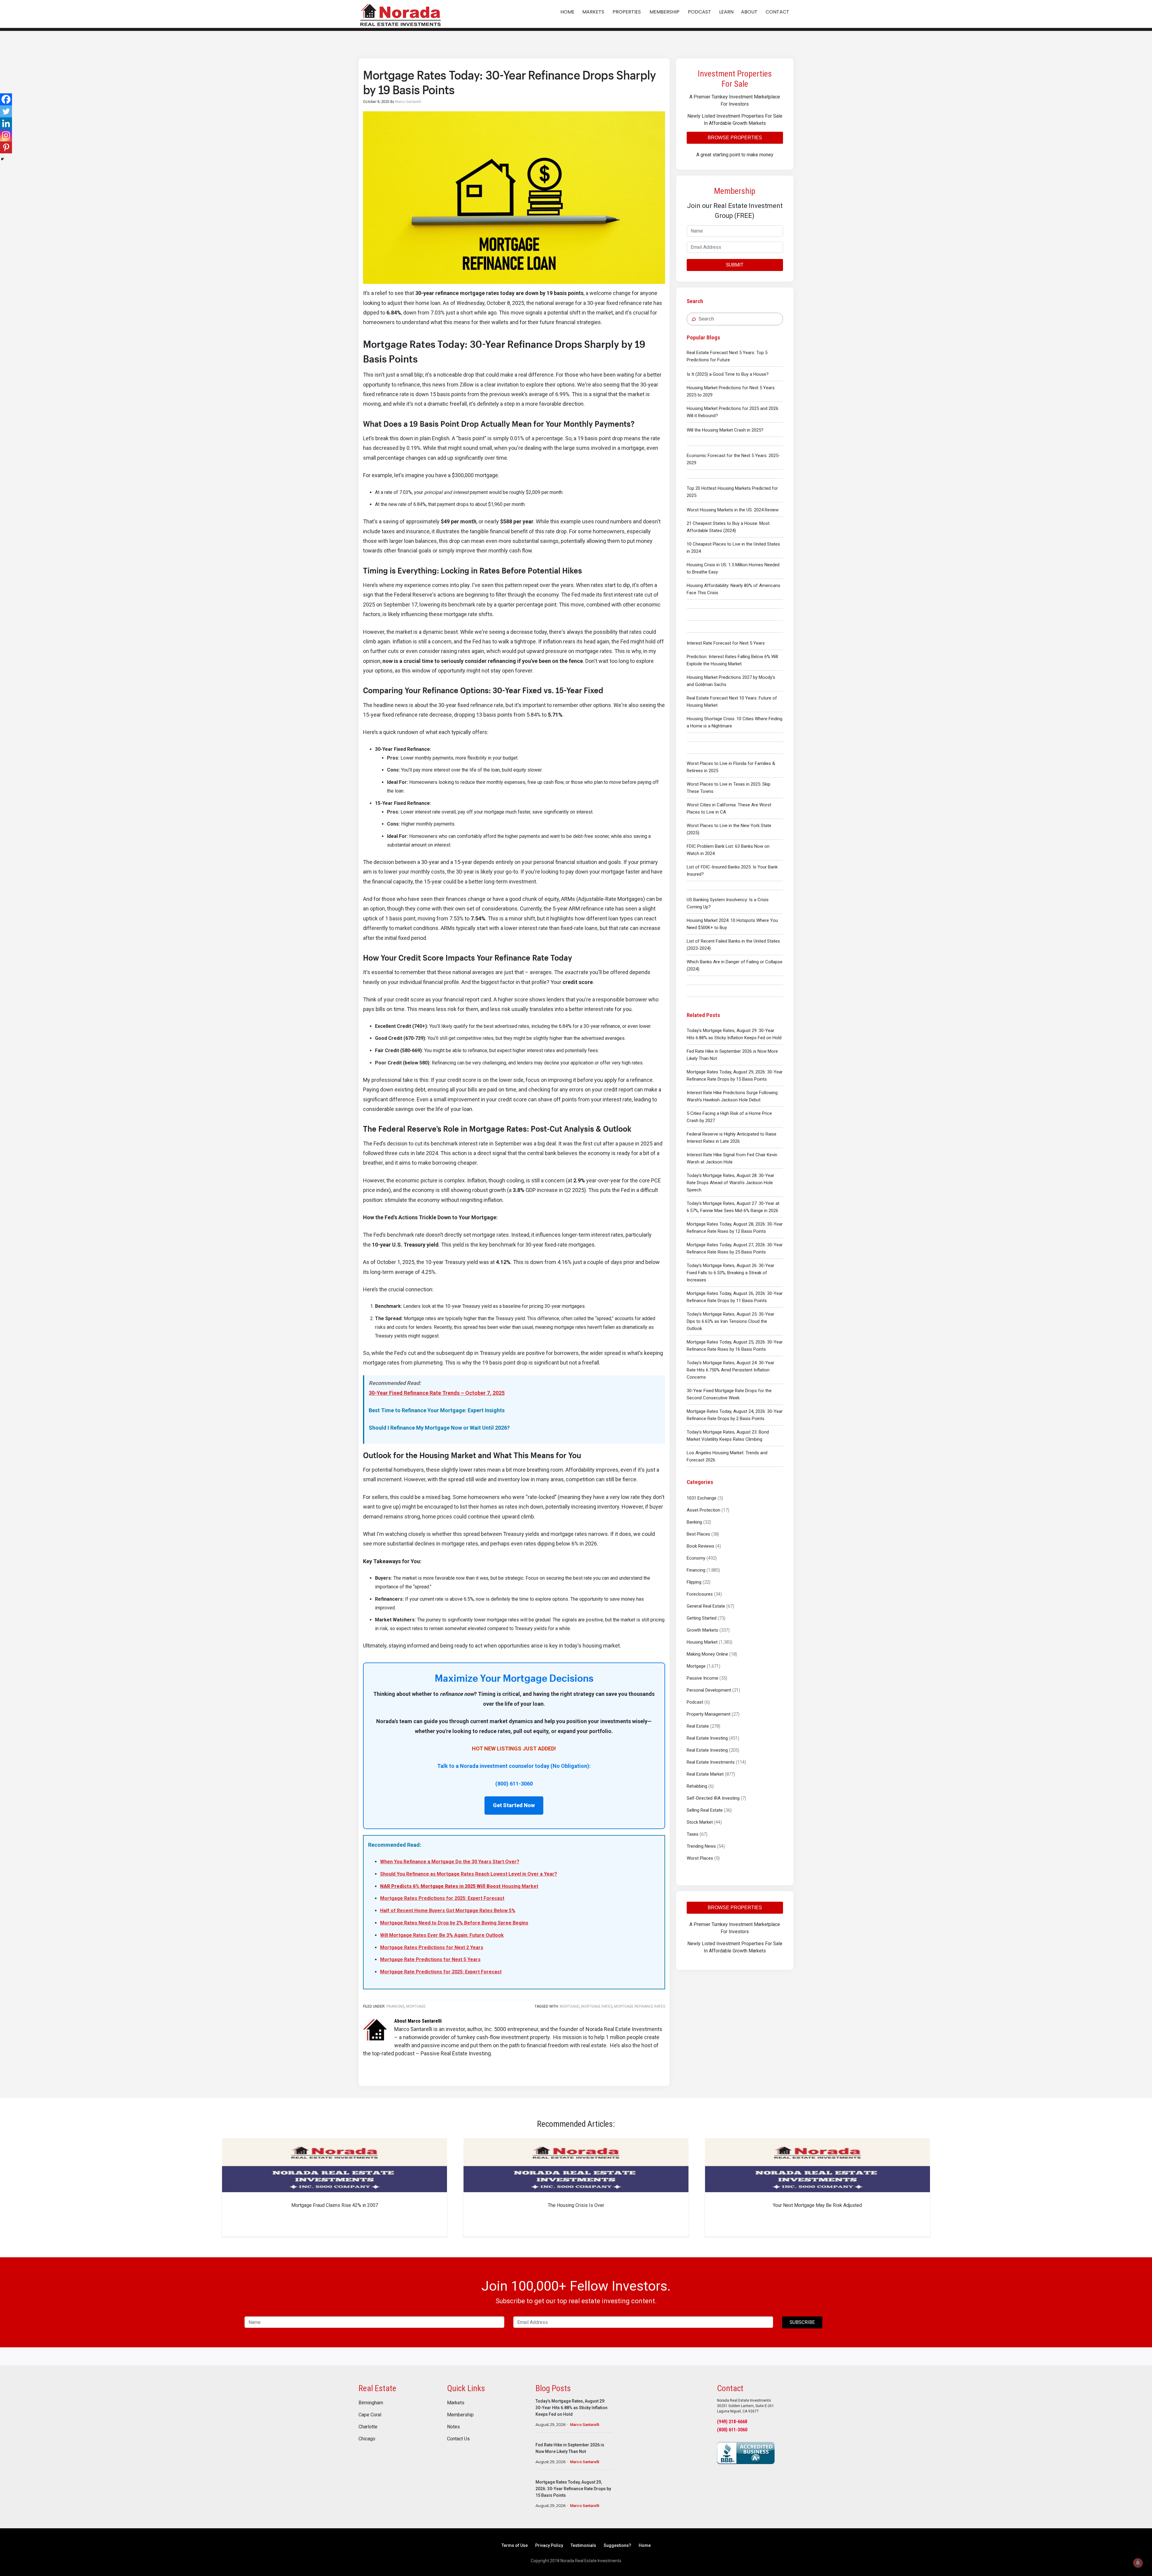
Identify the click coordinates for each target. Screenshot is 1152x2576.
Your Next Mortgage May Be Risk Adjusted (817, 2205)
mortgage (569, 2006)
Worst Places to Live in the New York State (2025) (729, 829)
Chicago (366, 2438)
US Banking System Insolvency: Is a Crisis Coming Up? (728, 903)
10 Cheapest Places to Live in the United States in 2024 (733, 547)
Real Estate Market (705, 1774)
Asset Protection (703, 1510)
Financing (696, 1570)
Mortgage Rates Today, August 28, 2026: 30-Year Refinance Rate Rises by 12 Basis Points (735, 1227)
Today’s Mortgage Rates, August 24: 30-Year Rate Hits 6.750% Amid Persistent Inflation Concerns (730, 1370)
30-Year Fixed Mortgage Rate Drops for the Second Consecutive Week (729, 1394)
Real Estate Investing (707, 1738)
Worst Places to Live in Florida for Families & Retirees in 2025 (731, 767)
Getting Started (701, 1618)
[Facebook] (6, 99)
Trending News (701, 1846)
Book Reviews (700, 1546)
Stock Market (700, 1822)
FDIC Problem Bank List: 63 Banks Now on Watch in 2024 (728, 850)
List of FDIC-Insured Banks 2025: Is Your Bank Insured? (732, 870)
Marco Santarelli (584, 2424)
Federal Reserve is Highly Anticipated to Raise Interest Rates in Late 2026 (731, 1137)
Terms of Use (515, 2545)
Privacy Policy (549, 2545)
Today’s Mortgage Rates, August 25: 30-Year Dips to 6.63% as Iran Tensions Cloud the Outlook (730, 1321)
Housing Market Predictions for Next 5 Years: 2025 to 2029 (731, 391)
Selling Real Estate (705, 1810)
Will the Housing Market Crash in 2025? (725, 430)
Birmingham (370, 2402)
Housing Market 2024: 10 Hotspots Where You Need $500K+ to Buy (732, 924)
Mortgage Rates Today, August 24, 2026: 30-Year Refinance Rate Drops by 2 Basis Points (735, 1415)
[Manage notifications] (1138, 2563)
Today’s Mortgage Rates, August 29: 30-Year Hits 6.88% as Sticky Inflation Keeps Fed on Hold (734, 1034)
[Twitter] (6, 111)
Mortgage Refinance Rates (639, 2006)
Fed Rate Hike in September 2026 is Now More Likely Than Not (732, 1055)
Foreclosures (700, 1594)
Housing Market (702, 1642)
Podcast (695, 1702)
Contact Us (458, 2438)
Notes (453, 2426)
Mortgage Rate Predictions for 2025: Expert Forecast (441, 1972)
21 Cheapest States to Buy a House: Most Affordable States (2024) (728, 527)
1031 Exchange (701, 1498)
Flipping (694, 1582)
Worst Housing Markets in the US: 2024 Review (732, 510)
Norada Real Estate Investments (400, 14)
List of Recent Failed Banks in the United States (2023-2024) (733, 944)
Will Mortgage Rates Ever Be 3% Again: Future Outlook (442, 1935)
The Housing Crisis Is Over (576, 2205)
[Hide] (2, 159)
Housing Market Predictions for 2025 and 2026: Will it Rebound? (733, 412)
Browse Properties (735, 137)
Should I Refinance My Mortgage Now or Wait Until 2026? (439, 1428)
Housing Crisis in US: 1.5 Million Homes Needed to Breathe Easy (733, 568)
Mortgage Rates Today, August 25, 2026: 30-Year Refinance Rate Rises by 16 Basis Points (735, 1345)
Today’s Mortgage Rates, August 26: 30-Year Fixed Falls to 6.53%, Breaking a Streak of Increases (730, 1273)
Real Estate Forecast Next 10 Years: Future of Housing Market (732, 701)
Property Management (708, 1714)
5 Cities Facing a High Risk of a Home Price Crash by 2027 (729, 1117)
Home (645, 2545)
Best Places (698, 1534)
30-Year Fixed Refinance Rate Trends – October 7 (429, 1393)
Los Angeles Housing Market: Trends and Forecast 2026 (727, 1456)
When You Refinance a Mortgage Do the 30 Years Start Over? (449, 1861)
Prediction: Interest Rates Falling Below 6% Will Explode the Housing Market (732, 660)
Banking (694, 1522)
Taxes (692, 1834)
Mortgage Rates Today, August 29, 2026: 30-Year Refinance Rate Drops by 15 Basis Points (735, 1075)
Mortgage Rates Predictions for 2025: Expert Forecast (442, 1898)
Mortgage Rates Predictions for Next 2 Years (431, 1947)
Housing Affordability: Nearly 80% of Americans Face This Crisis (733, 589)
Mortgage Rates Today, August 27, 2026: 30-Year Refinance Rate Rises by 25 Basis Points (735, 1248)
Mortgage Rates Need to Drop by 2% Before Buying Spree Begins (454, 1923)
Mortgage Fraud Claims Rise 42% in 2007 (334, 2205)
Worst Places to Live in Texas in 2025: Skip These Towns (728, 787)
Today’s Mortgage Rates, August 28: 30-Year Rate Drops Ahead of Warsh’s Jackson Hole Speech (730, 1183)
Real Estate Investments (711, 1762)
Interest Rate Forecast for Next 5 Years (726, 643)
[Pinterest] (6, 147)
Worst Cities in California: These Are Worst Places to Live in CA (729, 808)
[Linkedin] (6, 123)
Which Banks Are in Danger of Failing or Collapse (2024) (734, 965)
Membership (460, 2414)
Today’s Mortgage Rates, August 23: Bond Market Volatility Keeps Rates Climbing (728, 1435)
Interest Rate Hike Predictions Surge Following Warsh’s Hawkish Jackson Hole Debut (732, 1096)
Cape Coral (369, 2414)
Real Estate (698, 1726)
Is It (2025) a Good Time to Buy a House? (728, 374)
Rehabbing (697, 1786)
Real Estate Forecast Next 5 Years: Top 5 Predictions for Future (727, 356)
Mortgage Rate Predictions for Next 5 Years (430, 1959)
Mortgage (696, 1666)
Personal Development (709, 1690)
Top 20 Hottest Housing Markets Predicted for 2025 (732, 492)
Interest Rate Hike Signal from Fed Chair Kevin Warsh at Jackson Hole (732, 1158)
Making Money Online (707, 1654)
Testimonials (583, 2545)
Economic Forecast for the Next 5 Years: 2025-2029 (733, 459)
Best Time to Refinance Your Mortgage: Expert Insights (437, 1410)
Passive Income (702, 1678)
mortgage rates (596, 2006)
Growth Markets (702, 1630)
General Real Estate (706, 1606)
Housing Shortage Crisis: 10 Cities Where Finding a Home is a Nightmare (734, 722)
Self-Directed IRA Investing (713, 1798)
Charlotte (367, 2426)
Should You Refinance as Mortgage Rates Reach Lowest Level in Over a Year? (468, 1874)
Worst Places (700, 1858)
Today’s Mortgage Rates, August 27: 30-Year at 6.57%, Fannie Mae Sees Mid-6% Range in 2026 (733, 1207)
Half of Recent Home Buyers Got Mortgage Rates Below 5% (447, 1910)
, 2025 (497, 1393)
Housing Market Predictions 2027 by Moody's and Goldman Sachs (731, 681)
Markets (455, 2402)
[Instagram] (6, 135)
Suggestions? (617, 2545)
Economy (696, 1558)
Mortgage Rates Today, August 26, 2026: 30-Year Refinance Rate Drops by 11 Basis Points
--
## Work instruction:
Beginning with the line containing "Housing Market 2024: 10" in the material above, copy every line exactly until you have copied the line containing "30-Year Fixed Refinance".

## Answer area:
Housing Market 2024: 10 Hotspots Where You Need $500K+ to Buy (732, 924)
Mortgage Rates Today, August 24, 2026: 30-Year Refinance Rate Drops by 2 Basis Points (735, 1415)
[Manage notifications] (1138, 2563)
Today’s Mortgage Rates, August 29: 30-Year Hits 6.88% as Sticky Inflation Keeps Fed on Hold (734, 1034)
[Twitter] (6, 111)
Mortgage Refinance Rates (639, 2006)
Fed Rate Hike in September 2026 is Now More Likely Than Not (732, 1055)
Foreclosures (700, 1594)
Housing Market (702, 1642)
Podcast (695, 1702)
Contact Us (458, 2438)
Notes (453, 2426)
Mortgage Rate Predictions for 2025: Expert Forecast (441, 1972)
21 Cheapest States to Buy a House: Most Affordable States (2024) (728, 527)
1031 Exchange (701, 1498)
Flipping (694, 1582)
Worst Housing Markets in the US: 2024 Review (732, 510)
Norada Real Estate Investments (400, 14)
List of Recent Failed Banks in the United States (2023-2024) (733, 944)
Will Mortgage Rates Ever Be 3% Again: Future Outlook (442, 1935)
The Housing Crisis Is Over (576, 2205)
[Hide] (2, 159)
Housing Market Predictions for 2025 and 2026: Will it Rebound? (733, 412)
Browse Properties (735, 137)
Should I Refinance My Mortgage Now or Wait Until 2026? (439, 1428)
Housing Crisis in US: 1.5 Million Homes Needed to Breathe Easy (733, 568)
Mortgage Rates Today, August 25, 2026: 30-Year Refinance Rate Rises by 16 Basis Points (735, 1345)
Today’s Mortgage Rates, August 26: 30-Year Fixed Falls to 6.53%, Breaking a Streak of Increases (730, 1273)
Real Estate Forecast Next 10 Years: Future of Housing Market (732, 701)
Property Management (708, 1714)
5 Cities Facing a High Risk of a Home Price Crash by 2027 (729, 1117)
Home (645, 2545)
Best Places (698, 1534)
30-Year Fixed Refinance Rate Trends – October 7 (429, 1393)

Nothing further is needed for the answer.